US Geological Survey

 

Late Pleistocene Bays and Reefs: Ancestors to the Modern Caribbean Coast, Yucatán Península, México

Date of this Version

2016

Citation

Shaw, C. E. , 2016, Late Pleistocene Bays and Reefs: Ancestors to the Modern Caribbean Coast, Yucatan Peninsula, Mexico: Journal of Coastal Research, v. 32, n. 2, 2016.

https://doi.org/10.2112/JCOASTRES-D-14-00083.1 (BioOne)

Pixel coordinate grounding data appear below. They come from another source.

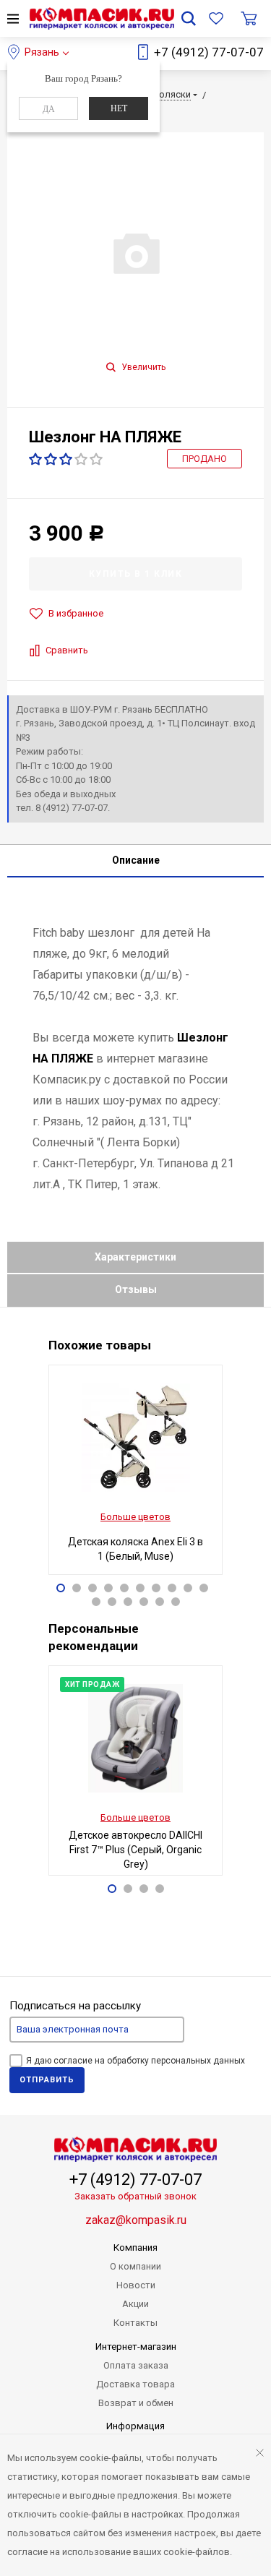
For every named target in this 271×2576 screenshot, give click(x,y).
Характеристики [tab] (135, 1257)
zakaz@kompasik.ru (135, 2220)
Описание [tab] (136, 860)
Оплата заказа (135, 2365)
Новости (135, 2285)
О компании (135, 2266)
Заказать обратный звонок (135, 2196)
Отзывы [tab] (136, 1289)
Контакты (135, 2322)
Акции (135, 2303)
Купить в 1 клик (136, 574)
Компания (135, 2247)
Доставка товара (135, 2384)
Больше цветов (135, 1516)
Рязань (41, 52)
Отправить (47, 2080)
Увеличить (142, 367)
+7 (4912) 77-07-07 (209, 52)
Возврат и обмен (135, 2402)
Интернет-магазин (135, 2346)
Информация (135, 2426)
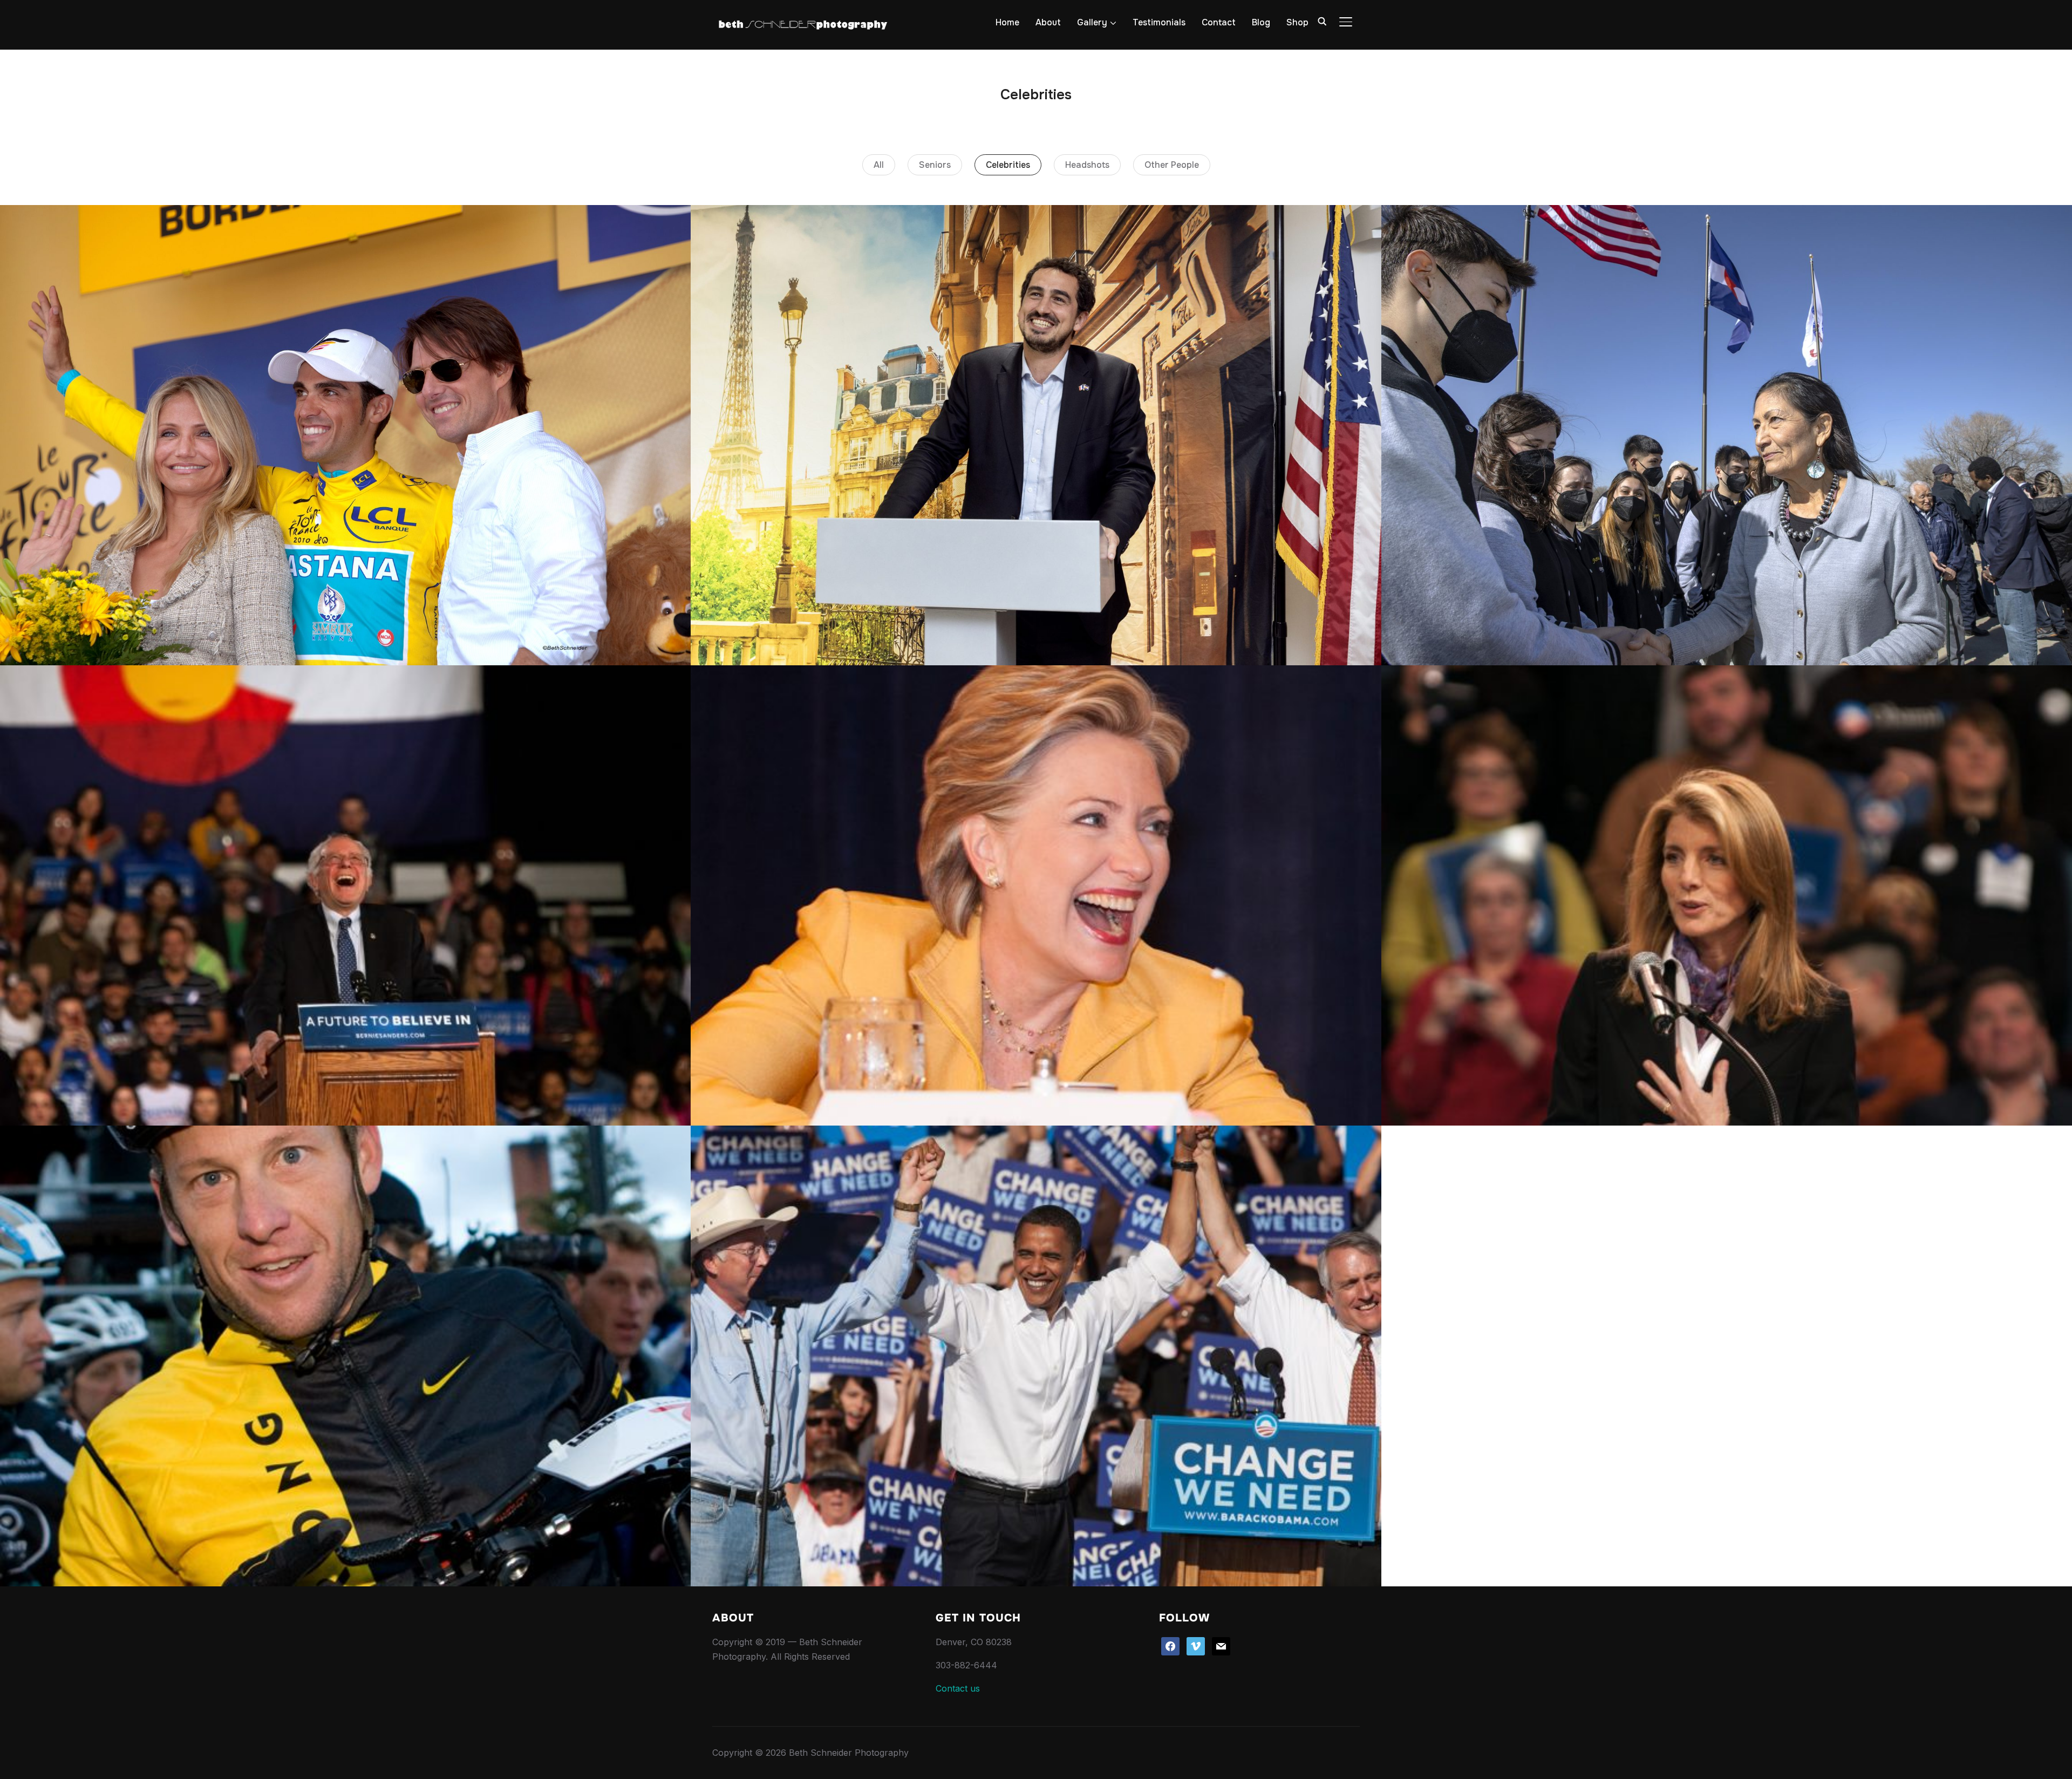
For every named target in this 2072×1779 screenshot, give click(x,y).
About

https://meridian.allenpress.com/jcr/article/32/2/280/202060/Late-Pleistocene-Bays-and-Reefs-Ancestors-to-the (Allen Press)

Comments

Copyright Coastal Education and Research Foundation (CERF).

Abstract

Low-lying indentations along the modern Caribbean coast of the Yucatán Peninsula host shallow bays with classic crescent-shaped, white-sand beaches. These indentations have previously been explained as products of Holocene dissolution of Pleistocene limestones within a brackish coastal mixing zone. This paper demonstrates that the lows confining the modern bays were formed by sedimentary processes 122,000 ± 2000 YBP, during the late Pleistocene. A 50 km stretch of the Caribbean coast between Tankah and Playa del Carmen, here called the high coast, is characterized by rocky headlands that are underlain by fossilized coral reefs of late Pleistocene age and lows between headlands occupied by modern bays. Study of landforms using aerial photographs together with field examination of late Pleistocene calcarenite exposed in quarries has led to recognition of a series of arcuate Pleistocene beaches with large attached spits that developed during a period of falling sea level that followed the oxygen isotope substage 5e sea-level highstand. Pleistocene beaches and associated triangular spits form a series of cuspate arcs, each precisely aligned with one of the modern bays and each triangular spit aligned with the center of a modern headland. This exact and repeated coincidence of substage 5e bays with modern bays and beaches indicates that low areas occupied by modern bays lie within the lowest portions of late Pleistocene bays that were drained during the Wisconsin glacial and reflooded in their lowest parts during the post-Wisconsin rise of sea level in the Holocene.